There's a lot of code here, though it's mostly straightforward. We create a StringBuilder for the line, append the various columns, and return a single string. The input bytes parameter only consists of the bytes for this line (16 by default). The implementation groups these bytes by the number of bytes per column, resulting in a sub-vector for each data column. The most complicated bit is calculating the number of padding characters between the final byte and the start of the ASCII column, in the case where the byte length is not evenly divisible by the number of bytes per line.

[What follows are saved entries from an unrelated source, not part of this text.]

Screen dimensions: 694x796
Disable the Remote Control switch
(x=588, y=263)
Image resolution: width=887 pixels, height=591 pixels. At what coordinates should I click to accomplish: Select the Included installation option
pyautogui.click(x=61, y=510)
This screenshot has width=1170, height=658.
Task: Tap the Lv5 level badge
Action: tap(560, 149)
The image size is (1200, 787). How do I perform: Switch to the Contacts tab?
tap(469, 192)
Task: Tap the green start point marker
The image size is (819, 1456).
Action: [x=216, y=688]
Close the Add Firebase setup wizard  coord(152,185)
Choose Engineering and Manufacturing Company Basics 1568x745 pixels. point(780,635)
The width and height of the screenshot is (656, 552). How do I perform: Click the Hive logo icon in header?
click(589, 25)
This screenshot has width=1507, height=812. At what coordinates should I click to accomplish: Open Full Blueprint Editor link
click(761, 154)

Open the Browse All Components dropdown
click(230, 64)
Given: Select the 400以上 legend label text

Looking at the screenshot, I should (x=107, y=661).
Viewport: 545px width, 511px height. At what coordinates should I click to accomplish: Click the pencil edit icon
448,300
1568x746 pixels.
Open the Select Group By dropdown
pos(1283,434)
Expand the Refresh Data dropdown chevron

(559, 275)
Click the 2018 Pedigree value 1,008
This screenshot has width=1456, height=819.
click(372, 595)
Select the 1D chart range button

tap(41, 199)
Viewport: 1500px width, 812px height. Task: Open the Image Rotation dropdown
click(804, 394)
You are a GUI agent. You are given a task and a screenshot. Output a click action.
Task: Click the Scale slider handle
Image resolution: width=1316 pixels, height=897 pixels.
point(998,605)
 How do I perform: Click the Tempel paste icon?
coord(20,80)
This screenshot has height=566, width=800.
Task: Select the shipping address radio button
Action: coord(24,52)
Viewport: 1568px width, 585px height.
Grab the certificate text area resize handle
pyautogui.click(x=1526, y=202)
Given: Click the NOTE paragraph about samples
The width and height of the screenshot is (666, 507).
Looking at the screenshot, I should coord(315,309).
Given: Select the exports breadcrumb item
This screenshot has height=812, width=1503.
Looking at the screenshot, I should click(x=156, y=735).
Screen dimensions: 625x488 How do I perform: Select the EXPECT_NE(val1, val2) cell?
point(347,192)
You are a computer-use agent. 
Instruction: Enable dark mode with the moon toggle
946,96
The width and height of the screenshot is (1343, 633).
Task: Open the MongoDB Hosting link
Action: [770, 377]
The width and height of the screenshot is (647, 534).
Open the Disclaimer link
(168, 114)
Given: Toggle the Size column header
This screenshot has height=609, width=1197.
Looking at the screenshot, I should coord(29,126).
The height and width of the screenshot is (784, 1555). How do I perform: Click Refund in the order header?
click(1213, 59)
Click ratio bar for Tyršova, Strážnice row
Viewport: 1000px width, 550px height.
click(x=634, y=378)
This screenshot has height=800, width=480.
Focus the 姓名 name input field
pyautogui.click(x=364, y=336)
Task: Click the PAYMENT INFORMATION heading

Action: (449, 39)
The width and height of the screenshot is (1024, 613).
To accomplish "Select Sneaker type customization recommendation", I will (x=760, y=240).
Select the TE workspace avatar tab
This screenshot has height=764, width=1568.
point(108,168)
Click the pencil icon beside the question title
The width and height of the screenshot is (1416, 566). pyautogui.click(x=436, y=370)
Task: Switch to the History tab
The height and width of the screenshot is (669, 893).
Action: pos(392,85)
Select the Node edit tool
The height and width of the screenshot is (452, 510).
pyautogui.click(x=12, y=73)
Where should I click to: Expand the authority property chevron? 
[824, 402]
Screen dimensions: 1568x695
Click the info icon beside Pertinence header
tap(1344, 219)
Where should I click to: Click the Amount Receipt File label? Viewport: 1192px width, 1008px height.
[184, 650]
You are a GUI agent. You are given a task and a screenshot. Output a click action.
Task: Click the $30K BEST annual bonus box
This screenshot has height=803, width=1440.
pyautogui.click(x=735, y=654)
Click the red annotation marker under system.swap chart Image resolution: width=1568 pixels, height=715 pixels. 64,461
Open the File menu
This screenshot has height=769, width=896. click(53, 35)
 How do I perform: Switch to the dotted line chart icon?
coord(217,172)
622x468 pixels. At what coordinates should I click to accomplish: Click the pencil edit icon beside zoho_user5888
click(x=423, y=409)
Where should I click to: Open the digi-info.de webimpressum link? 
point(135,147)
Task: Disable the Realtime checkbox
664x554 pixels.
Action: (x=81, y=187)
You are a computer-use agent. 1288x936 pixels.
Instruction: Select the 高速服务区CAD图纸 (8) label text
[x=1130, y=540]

We also needed to define renderHex instead of using the built-in toHex on ByteVector as a result of adding a space after each byte.

Colorized hex dumps

Most of the time, hex dumps get printed to the console. We can improve that experience by adding color to the output via ANSI escape codes. We'll need to conditionally enable/disable ANSI in the output in order to support use cases like writing hex dumps to logs or working with terminals that don't have ANSI support, so we let's add an ansiEnabled flag to HexDumpFormat and modify our rendering functions to use ANSI where appropriate.

For starters, let's de-emphasize both the address column and unmappable / non-printable characters in the ASCII column, which will bring more visual attention to the data. We can use the "faint" attribute of the ANSI Select Graphic Rendition parameter set to accomplish this. To enable the faint attribute, we must output the sequence "\u001b[;2m". Then to disable the faint attribute and restore the attributes to normal, we must output the sequence "\u001b[;22m".

Enabling the faint attribute on the address column is then accomplished by simply writing the faint sequence prior to writing the address and then writing the reset sequence afterwards:

object Ansi:
  val Faint = "\u001b[;2m"
  val Normal = "\u001b[;22m"

def renderLine(bytes: ByteVector, address: Int): String =
  val bldr = new StringBuilder
  if includeAddressColumn then
    if ansiEnabled then bldr.append(Ansi.Faint)
    bldr.append(ByteVector.fromInt(address).toHex(alphabet))
    if ansiEnabled then bldr.append(Ansi.Normal)
    bldr.append("  ")
  ...

Rendering unmappable and non-printable ASCII faintly can be accomplished with some regular expression replacements:

val FaintDot = s"${Ansi.Faint}.${Ansi.Normal}"
val FaintUnmappable = s"${Ansi.Faint}${Ansi.Normal}"

def renderAsciiBestEffort(bldr: StringBuilder, bytes: ByteVector): Unit =
  val decoded = bytes.decodeAsciiLenient
  val nonPrintableReplacement = if ansiEnabled then FaintDot else "."
  val printable = NonPrintablePattern.replaceAllIn(decoded, nonPrintableReplacement)
  val colorized = if ansiEnabled then printable.replaceAll("", FaintUnmappable) else printable
  bldr.append(colorized)
  ()

How about coloring the hex data? Is there any value to doing so? If we color the hex values based on a color gradient, where the magnitude of difference between two values is represented with a scaled magnitude in color change, then glancing at a colorized hex dump can assist in detecting patterns in the data.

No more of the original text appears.